The expected answer is all of the entries, written out exactly.

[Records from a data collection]
= = = =

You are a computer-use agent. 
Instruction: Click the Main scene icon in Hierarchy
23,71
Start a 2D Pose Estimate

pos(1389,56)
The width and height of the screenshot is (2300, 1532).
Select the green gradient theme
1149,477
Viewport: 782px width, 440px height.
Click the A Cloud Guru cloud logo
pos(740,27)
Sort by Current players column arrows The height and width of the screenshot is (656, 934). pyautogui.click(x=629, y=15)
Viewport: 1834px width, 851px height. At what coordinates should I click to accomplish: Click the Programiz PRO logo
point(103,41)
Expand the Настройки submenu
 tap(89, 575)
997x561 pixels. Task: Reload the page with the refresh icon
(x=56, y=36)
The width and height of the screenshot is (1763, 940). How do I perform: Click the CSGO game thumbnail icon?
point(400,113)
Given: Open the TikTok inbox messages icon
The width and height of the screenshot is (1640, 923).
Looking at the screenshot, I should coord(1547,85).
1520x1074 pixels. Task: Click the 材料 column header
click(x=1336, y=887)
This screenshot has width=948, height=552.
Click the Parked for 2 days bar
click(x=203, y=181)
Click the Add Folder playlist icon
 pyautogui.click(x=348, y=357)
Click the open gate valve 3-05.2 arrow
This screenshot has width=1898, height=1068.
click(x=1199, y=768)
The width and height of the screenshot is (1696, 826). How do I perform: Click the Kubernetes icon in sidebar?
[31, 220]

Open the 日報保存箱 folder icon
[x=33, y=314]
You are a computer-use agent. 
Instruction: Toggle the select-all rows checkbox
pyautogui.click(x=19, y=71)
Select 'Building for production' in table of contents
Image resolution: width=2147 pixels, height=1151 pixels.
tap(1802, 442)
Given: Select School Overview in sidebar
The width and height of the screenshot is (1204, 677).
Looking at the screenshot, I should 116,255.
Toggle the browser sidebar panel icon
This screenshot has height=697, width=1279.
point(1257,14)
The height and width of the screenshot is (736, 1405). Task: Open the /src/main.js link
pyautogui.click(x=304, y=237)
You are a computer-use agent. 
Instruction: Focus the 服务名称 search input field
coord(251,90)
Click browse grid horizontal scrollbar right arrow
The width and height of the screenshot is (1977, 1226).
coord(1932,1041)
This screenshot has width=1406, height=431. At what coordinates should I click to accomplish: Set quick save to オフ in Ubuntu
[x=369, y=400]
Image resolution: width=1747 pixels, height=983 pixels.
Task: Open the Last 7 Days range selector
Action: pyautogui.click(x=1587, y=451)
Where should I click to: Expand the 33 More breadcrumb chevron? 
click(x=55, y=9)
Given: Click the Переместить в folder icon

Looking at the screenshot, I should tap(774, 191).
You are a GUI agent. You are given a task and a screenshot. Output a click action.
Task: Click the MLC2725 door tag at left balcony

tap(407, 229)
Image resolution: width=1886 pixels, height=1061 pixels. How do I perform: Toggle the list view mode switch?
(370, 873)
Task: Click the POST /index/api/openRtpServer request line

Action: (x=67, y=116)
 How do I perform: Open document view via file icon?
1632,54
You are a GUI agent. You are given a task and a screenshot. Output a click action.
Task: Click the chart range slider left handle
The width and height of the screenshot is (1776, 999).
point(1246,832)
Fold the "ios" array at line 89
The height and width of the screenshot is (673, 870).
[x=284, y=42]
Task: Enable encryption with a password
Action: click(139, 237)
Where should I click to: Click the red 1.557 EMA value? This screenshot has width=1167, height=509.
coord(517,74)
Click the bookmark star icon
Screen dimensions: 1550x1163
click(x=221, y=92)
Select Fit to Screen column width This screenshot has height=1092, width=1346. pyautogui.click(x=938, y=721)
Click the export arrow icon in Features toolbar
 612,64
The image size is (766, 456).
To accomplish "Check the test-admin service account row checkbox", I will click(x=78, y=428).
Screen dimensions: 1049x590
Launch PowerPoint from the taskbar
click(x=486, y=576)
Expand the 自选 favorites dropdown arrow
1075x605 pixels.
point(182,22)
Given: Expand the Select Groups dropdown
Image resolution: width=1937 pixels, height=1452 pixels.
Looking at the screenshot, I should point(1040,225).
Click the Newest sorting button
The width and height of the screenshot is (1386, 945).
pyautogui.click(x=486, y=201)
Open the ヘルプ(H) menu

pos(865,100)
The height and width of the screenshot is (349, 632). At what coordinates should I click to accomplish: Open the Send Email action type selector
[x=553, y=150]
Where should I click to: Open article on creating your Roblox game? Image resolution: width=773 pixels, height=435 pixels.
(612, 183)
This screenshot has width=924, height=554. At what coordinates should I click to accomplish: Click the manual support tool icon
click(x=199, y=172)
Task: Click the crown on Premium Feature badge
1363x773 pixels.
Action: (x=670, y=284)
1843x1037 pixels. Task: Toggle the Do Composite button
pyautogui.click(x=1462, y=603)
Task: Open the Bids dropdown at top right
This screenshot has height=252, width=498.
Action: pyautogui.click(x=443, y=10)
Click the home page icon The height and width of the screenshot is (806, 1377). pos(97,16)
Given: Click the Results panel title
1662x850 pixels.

= = = =

Exercise output:
You are a computer-use agent. 
Instruction: Click the Main scene icon in Hierarchy
23,71
Start a 2D Pose Estimate

pos(1389,56)
The width and height of the screenshot is (2300, 1532).
Select the green gradient theme
1149,477
Viewport: 782px width, 440px height.
Click the A Cloud Guru cloud logo
pos(740,27)
Sort by Current players column arrows The height and width of the screenshot is (656, 934). pyautogui.click(x=629, y=15)
Viewport: 1834px width, 851px height. At what coordinates should I click to accomplish: Click the Programiz PRO logo
point(103,41)
Expand the Настройки submenu
 tap(89, 575)
997x561 pixels. Task: Reload the page with the refresh icon
(x=56, y=36)
The width and height of the screenshot is (1763, 940). How do I perform: Click the CSGO game thumbnail icon?
point(400,113)
Given: Open the TikTok inbox messages icon
The width and height of the screenshot is (1640, 923).
Looking at the screenshot, I should coord(1547,85).
1520x1074 pixels. Task: Click the 材料 column header
click(x=1336, y=887)
This screenshot has width=948, height=552.
Click the Parked for 2 days bar
click(x=203, y=181)
Click the Add Folder playlist icon
 pyautogui.click(x=348, y=357)
Click the open gate valve 3-05.2 arrow
This screenshot has width=1898, height=1068.
click(x=1199, y=768)
The width and height of the screenshot is (1696, 826). How do I perform: Click the Kubernetes icon in sidebar?
[31, 220]

Open the 日報保存箱 folder icon
[x=33, y=314]
You are a computer-use agent. 
Instruction: Toggle the select-all rows checkbox
pyautogui.click(x=19, y=71)
Select 'Building for production' in table of contents
Image resolution: width=2147 pixels, height=1151 pixels.
tap(1802, 442)
Given: Select School Overview in sidebar
The width and height of the screenshot is (1204, 677).
Looking at the screenshot, I should 116,255.
Toggle the browser sidebar panel icon
This screenshot has height=697, width=1279.
point(1257,14)
The height and width of the screenshot is (736, 1405). Task: Open the /src/main.js link
pyautogui.click(x=304, y=237)
You are a computer-use agent. 
Instruction: Focus the 服务名称 search input field
coord(251,90)
Click browse grid horizontal scrollbar right arrow
The width and height of the screenshot is (1977, 1226).
coord(1932,1041)
This screenshot has width=1406, height=431. At what coordinates should I click to accomplish: Set quick save to オフ in Ubuntu
[x=369, y=400]
Image resolution: width=1747 pixels, height=983 pixels.
Task: Open the Last 7 Days range selector
Action: pyautogui.click(x=1587, y=451)
Where should I click to: Expand the 33 More breadcrumb chevron? 
click(x=55, y=9)
Given: Click the Переместить в folder icon

Looking at the screenshot, I should tap(774, 191).
You are a GUI agent. You are given a task and a screenshot. Output a click action.
Task: Click the MLC2725 door tag at left balcony

tap(407, 229)
Image resolution: width=1886 pixels, height=1061 pixels. How do I perform: Toggle the list view mode switch?
(370, 873)
Task: Click the POST /index/api/openRtpServer request line

Action: (x=67, y=116)
 How do I perform: Open document view via file icon?
1632,54
You are a GUI agent. You are given a task and a screenshot. Output a click action.
Task: Click the chart range slider left handle
The width and height of the screenshot is (1776, 999).
point(1246,832)
Fold the "ios" array at line 89
The height and width of the screenshot is (673, 870).
[x=284, y=42]
Task: Enable encryption with a password
Action: click(139, 237)
Where should I click to: Click the red 1.557 EMA value? This screenshot has width=1167, height=509.
coord(517,74)
Click the bookmark star icon
Screen dimensions: 1550x1163
click(x=221, y=92)
Select Fit to Screen column width This screenshot has height=1092, width=1346. pyautogui.click(x=938, y=721)
Click the export arrow icon in Features toolbar
 612,64
The image size is (766, 456).
To accomplish "Check the test-admin service account row checkbox", I will click(x=78, y=428).
Screen dimensions: 1049x590
Launch PowerPoint from the taskbar
click(x=486, y=576)
Expand the 自选 favorites dropdown arrow
1075x605 pixels.
point(182,22)
Given: Expand the Select Groups dropdown
Image resolution: width=1937 pixels, height=1452 pixels.
Looking at the screenshot, I should point(1040,225).
Click the Newest sorting button
The width and height of the screenshot is (1386, 945).
pyautogui.click(x=486, y=201)
Open the ヘルプ(H) menu

pos(865,100)
The height and width of the screenshot is (349, 632). At what coordinates should I click to accomplish: Open the Send Email action type selector
[x=553, y=150]
Where should I click to: Open article on creating your Roblox game? Image resolution: width=773 pixels, height=435 pixels.
(612, 183)
This screenshot has width=924, height=554. At what coordinates should I click to accomplish: Click the manual support tool icon
click(x=199, y=172)
Task: Click the crown on Premium Feature badge
1363x773 pixels.
Action: (x=670, y=284)
1843x1037 pixels. Task: Toggle the Do Composite button
pyautogui.click(x=1462, y=603)
Task: Open the Bids dropdown at top right
This screenshot has height=252, width=498.
Action: pyautogui.click(x=443, y=10)
Click the home page icon The height and width of the screenshot is (806, 1377). pos(97,16)
Given: Click the Results panel title
1662x850 pixels.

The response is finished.